Y además, otra verdad básica de la Revelación recibe aquí una nueva luz: el acontecimiento que concluye toda historia y la decide para la eternidad: el Juicio. Cuando se habla de él, suele ser como un mensaje de terror. En realidad, el Juicio es un testimonio de honor para los hombres, pues pone a éstos bajo la medida de la responsabilidad. Sólo un ser con libre responsabilidad puede ser juzgado.
Aquí reina un misterio que no cabe sondear. La voluntad de Dios es la base de todo ser y hacer, y, sin embargo el hombre es libre. Lo es realmente tanto, que incluso puede decir que no a la voluntad de Dios. Pero esa libertad no existe al lado de la voluntad de Dios, ni menos como un poder contrario que se eleva contra ella, sino que por él mismo es por quien existe y actúa esa libertad: por su respeto.

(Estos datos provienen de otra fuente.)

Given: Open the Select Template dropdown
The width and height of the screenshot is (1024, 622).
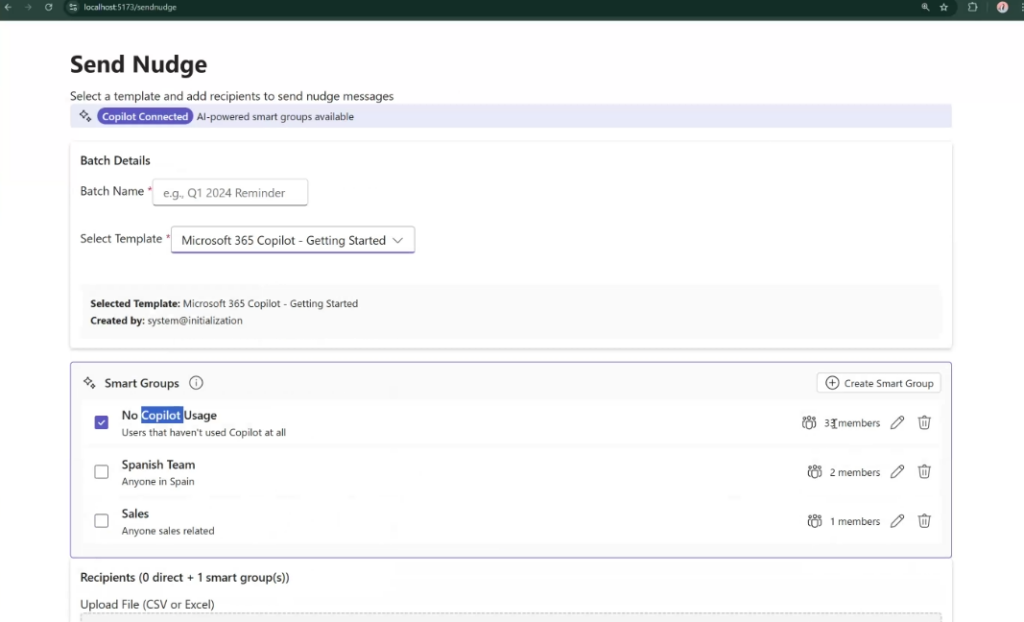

El respeto de Dios ante la libertad, y al mismo tiempo la decisión con que Él quiere el bien y sólo el bien, quizá sea sobre el que más se ha meditado, este misterio; sin embargo, todavía no lo ha penetrado nadie.
¿Es posible entrar en profundidades aún mayores?
Dios es el que existe sin más, el fundamento en sí mismo, el que se basta a sí mismo. ¿Cómo puede en absoluto haber “al lado” de Él, “ante Él”, algo finito, e incluso libertad finita? ¿No debería elevarse como único existente en el triunfo de lo absoluto? Pero la Revelación nos dice que Dios, uno y trino, tiene en sí mismo infinita comunidad, fecundidad que supera a todo concepto. Que es Padre, e Hijo y Espíritu Santo: hablante e interpelado, y entendedor-entendido en infinito amor. Misterio, ciertamente impenetrable a nuestro espíritu, pero manifestándonos igualmente que Él no necesita nada de lo finito, ni para obtener conciencia, ni para tener amor, como ha querido decir la soberbia del panteísmo.
Sin embargo, Él quiere que haya finitud, libre finitud: ¿no se manifiesta aquí un misterio de divino respeto? Que el poder absoluto del acto divino de ser no destroce al ente finito; que la ardiente majestad del yo divino —mejor dicho, el “nosotros”, véase Jn 14, 23— no queme lo finito; al contrario, lo quiere, en constante llamada lo crea y lo mantiene en su realidad…
Realmente, “en él vivimos y nos movemos”, como dijo san Pablo en el Areópago de Atenas (Hch 17, 28). Su respeto creador es el “espacio” en que existimos.
En nuestros días, cuando inunda el mundo esa temible mezcla de altanería y tontería que se llama ateísmo, es bueno pensar en esa verdad.